■ **TASK OBJECTIVE**
Reproduce the records verbatim, starting at the line containing "The height and width of the screenshot is (597, 1568)." and ending at the line containing "[x=389, y=128]", with both of those lines included. Omit the pictures.

■ **RECORDS PROVIDED**
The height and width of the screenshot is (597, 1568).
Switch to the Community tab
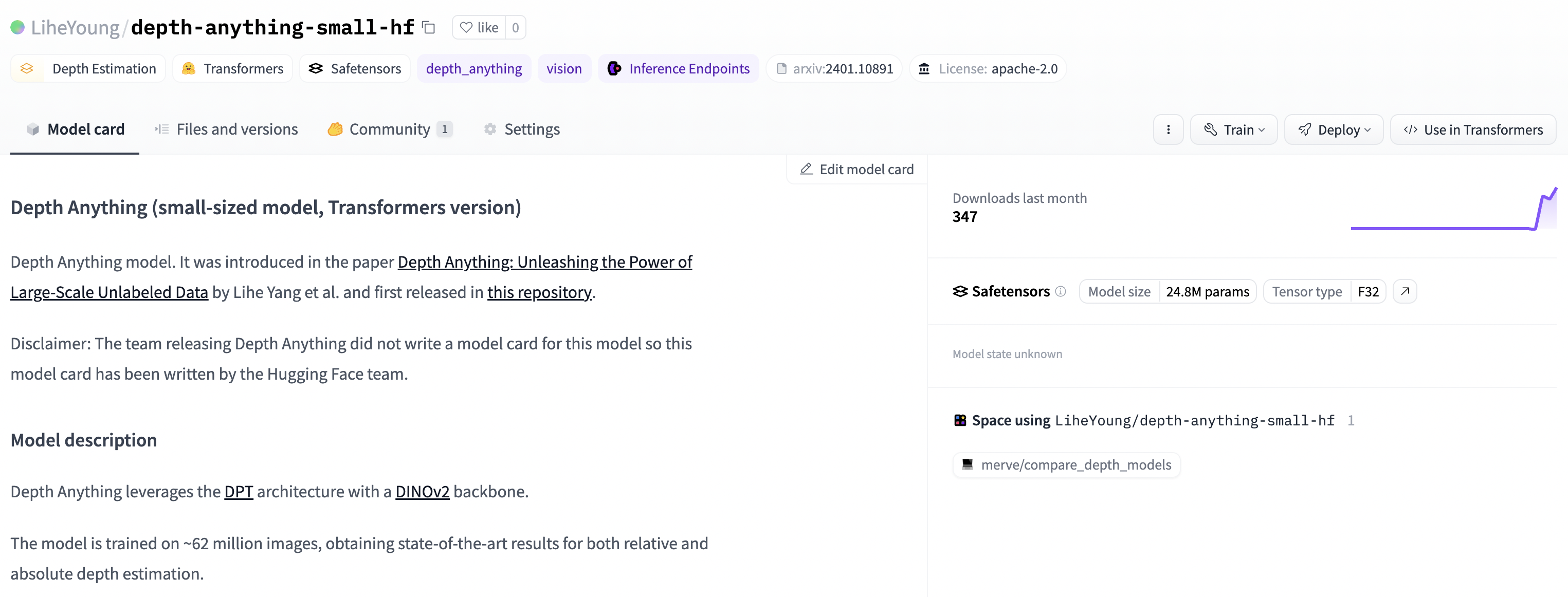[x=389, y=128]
--
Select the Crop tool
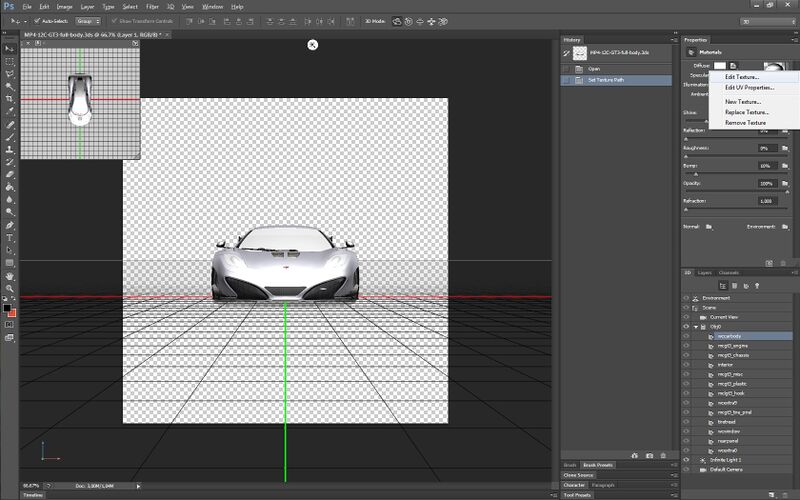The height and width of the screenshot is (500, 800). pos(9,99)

■ **OUTPUT OF THE TASK**
The height and width of the screenshot is (597, 1568).
Switch to the Community tab
[x=389, y=128]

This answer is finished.